Una Stonewall letteraria: si può definire così l’arte prometeica di Touko Laaksonen che, con lo pseudonimo di Tom of Finland, è stato uno dei pionieri dell’arte omoreotica, come racconta in maniera esemplare il biopic di Dome Karukoski, già proiettato a Firenze il 30 settembre e a Roma il 12 ottobre nell’ambito della rassegna Lgbti dell’Acrobax.
Il film, che ha inaugurato la 32° edizione del Lovers Film Festival di Torino, in Finlandia è stato insignito di vari riconoscimenti, tra cui il premio Fipresci al Festival di Göteborg ed è stato selezionato per rappresentare la Finlandia ai premi Oscar 2018 nella categoria miglior film in lingua straniera.
Per pura coincidenza, poi, come ha sottolineato lo stesso Karukoski, il film è uscito nelle sale in un periodo perfetto.
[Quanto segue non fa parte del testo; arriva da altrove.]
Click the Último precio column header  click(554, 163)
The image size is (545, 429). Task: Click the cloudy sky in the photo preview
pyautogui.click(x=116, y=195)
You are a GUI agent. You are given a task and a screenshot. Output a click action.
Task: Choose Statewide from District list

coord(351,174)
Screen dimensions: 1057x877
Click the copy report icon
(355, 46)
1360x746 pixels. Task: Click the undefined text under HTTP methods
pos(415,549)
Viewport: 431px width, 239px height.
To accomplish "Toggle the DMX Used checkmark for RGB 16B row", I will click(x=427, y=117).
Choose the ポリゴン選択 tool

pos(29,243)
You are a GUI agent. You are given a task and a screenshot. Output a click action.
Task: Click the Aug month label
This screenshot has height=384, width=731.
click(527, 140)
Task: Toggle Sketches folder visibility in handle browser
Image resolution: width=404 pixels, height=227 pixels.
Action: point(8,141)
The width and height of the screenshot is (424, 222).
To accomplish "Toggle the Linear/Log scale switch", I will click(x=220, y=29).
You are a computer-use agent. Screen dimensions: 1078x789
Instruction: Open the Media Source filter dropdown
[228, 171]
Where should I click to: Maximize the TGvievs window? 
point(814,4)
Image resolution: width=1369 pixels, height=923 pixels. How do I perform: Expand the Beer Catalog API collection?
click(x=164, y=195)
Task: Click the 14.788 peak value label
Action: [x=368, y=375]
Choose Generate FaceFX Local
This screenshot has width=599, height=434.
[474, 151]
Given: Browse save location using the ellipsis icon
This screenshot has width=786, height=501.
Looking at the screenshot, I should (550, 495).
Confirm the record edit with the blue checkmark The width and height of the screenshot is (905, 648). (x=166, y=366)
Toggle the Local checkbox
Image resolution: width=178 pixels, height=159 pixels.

E non solo perché si festeggia il 100° anniversario della Finlandia indipendente ma anche perché, proprio mentre il film su Tom of Finland è stato distribuito nel Paese, il Parlamento ha legalizzato il matrimonio tra persone dello stesso sesso.
Un film di coraggio, di amore e di liberazione. Una ricostruzione d’epoca precisa ed emozionante che narra la vicenda di un uomo che, con le proprie illustrazioni, ha infranto lo stereotipo dell’uomo omosessuale trasfigurandolo in un’immagine di fiera e orgogliosa virilità. Il film di Karukoski porta sul grande schermo la piccola-grande rivoluzione di Touko Laaksonen che, con le sue oltre 3.500 illustrazioni caratterizzate da una forte sessualità, in cui vengono raffigurati uomini muscolosi con peni di grosse dimensioni, ha influenzato la cultura gay del XX secolo, alimentando sia quella forma di leather culture poi portata al cinema da mostri sacri come R. W. Fassbinder (Querelle de Brest) o William Friedkin (Cruising), sia il look in pelle che ha ispirato artisti di fama mondiale come Freddie Mercury, Frankie Goes to Hollywood e, naturalmente, Glenn Hughes, il leatherman dei Village People.
Ma il film non si limita a narrare la carriera artistica di Laaksonen ma, anzi, dà ampio spazio alla sua vita. Una vita segnata dall’esperienza traumatica della seconda guerra mondiale. Infatti, fu proprio durante il conflitto bellico che Laaksonen uccise un soldato russo e in seguito, tormentato dal senso di colpa, ritrasse il volto di quell’uomo, sogno e incubo delle sue notti, nelle sue opere di maggior successo. Esercizio a metà tra la volontà di esorcizzare il dolore e l’utopia di restituire la vita.
Fatto sta che Laaksonen è stato il primo artista a erotizzare il mostro del nazifascismo trasfigurandolo in una sorta di esplosivo manifesto del Bdsm, fatto di fantasie impronunciabili e recondite che, in seguito a questa metamorfosi artistica, assumono anche un valore politico e di concreto ribaltamento del male e del delirio maschilista del regime..
Considerando l’argomento del film, in realtà la pellicola contiene molto poco sesso e, al contrario, si concentra sulle lotte che Laaksonen ha portato avanti come uomo gay in una Finlandia conservatrice. Lotte di rivendicazione politica, umana e sociale che conferirono dignità a questi “figli di un Dio minore”, ma come gli confida sul capezzale un amico malato di Aids (siamo agli inizi della diffusione della malattia del secolo): “Tu mi hai dato la vita, mi hai fatto capire che potevo amare senza vergogna, non cambierei nulla”, perché in fondo, come lo stesso protagonista ricorda, “Siamo tutti figli di madre natura”, nonché figli più o meno legittimi di Tom of Finland che finalmente, dopo tanto peregrinare, è tornato a casa!